Por esse motivo, a regulamentação traz ainda restrições sobre como os recursos podem ser
movimentados pela conta de não residente. Poucas pessoas estão acostumadas a identificar a
cada transação que fazem o motivo por que estão fazendo a transferência (por exemplo,
“pagar conta de luz”, “receber aluguel de imóvel” etc.).

Além disso, pelo exame que fizemos, de fato o crédito de benefícios do INSS ou de outros
órgãos públicos não são hipóteses previstas pela regulamentação (mesmo quando o pagador é
o próprio Governo!). Dessa forma, faz sentido a instituição financeira não querer arriscar abrir
conta de não residente para receber esse tipo de rendimento.

Exigir que o banco fiscalize a causa de toda a qualquer transferência bancária realmente está
além do razoável para movimentações cotidianas.

Qual a causa de tamanho rigor do Banco Central?

A legislação cambial brasileira tem uma tradição de controles cambiais. Apesar de menos
pronunciados hoje, ainda há importantes vedações a operações realizadas sem a
intermediação de instituições autorizadas pelo Banco Central a operar no mercado de câmbio.
As restrições à abertura de conta bancária de não residente são exemplo disso.
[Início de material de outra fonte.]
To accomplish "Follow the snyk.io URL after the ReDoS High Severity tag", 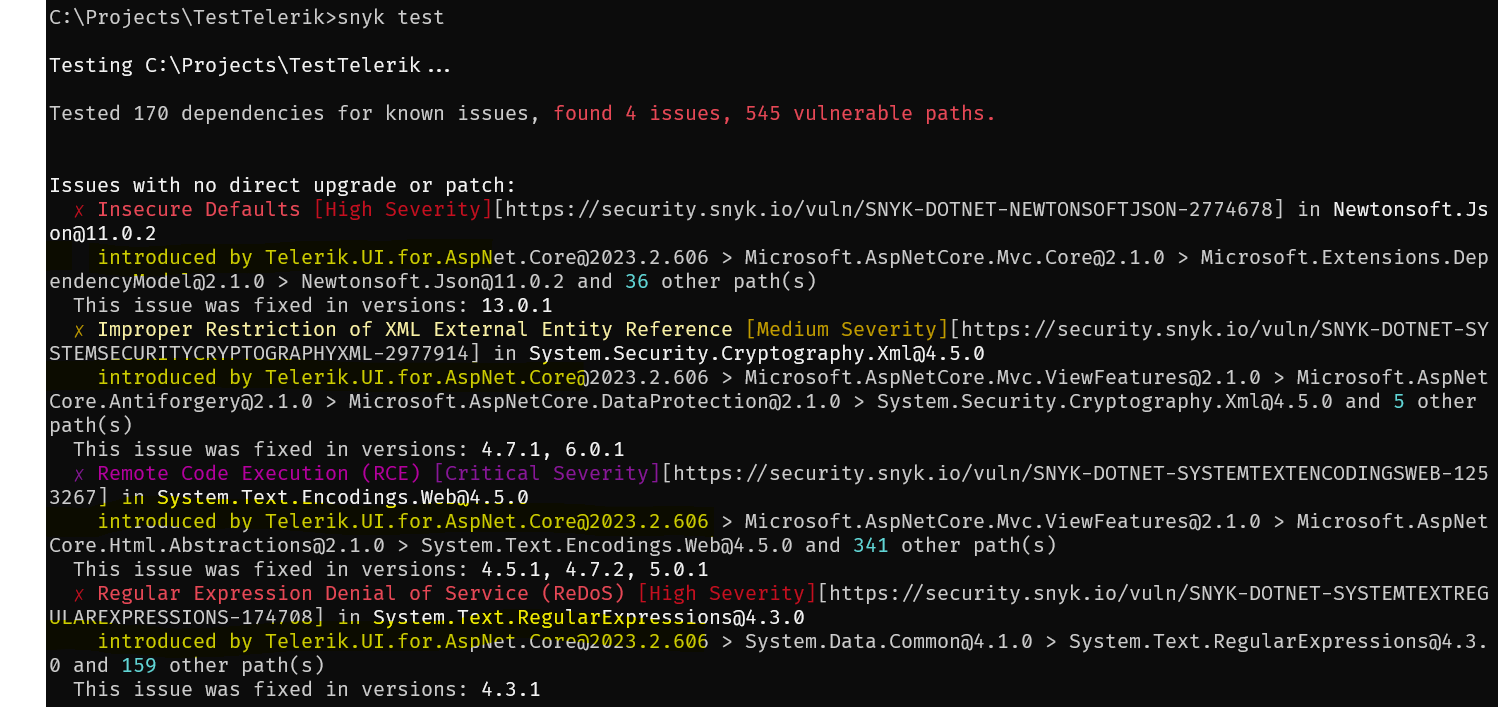I will (1150, 594).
Nesse ponto, nossa legislação já foi mais livre que hoje. A conta bancária de não residente tem
sua origem na antiga Carta Circular no. 05/1969, de onde vem a famosa expressão “conta
CC5”.

A função da conta CC5 era permitir que pessoas físicas e jurídicas residentes ou domiciliadas
no exterior mantivessem seus recursos em moeda nacional depositados junto a instituições
financeiras brasileiras autorizadas a operar no mercado de câmbio. Os valores depositados
nessas contas podiam ser utilizados para livre movimentação no País ou para retornarem ao
exterior, caso em que eram convertidos em moeda estrangeira.

A fragilidade da conta CC5 estava na facilidade de permitir a conversão de valores de moeda


nacional para moeda estrangeira, e vice-versa. Nesse sentido, a legislação da época já vedava o
uso da conta CC5 para realizar pagamentos por conta de terceiros sem autorização expressa
do Banco Central, e também outras atividades vedadas pela legislação cambial (compensações
privadas de crédito, por exemplo).

Apesar das restrições, houve abuso das contas CC5 para a prática de evasão de divisas e de
lavagem de dinheiro, expostas no escândalo do Banestado, que levou à implantação de uma
CPI, encerrada em 2004 sem votação relatório final. A regulamentação atual reflete o esforço
de evitar que práticas semelhantes continuem a ser realizadas.
Conclusão

É respeitável o esforço do Banco Central em coibir a prática de operações ilícitas envolvendo o


uso de contas bancárias de não residente. Há que se observar, porém, que a regulamentação
não pode ter o efeito adverso de inibir a realização das demais operações lícitas.

Decorridos mais de 20 anos desde os fatos analisados pela CPI do Banestado, estamos num
contexto regulatório bastante diferente, de maior troca de informações entre autoridades
fiscais de países diferentes e entre autoridades governamentais para a apuração de ilícitos
(Receita Federal, Ministério Público e demais entidades). É momento de rever se a efetividade
da regulamentação do Banco Central surtiu efeitos e que medidas poderiam ser realizadas
para facilitar o uso positivo das contas de não residente.

Pela nossa experiência, a regulamentação da conta de não residente dificulta que brasileiros
vivendo no exterior mantenham-se regulares do ponto de vista cambial e tributário, o que é
um contrassenso. Certamente há espaço para se fazer melhor.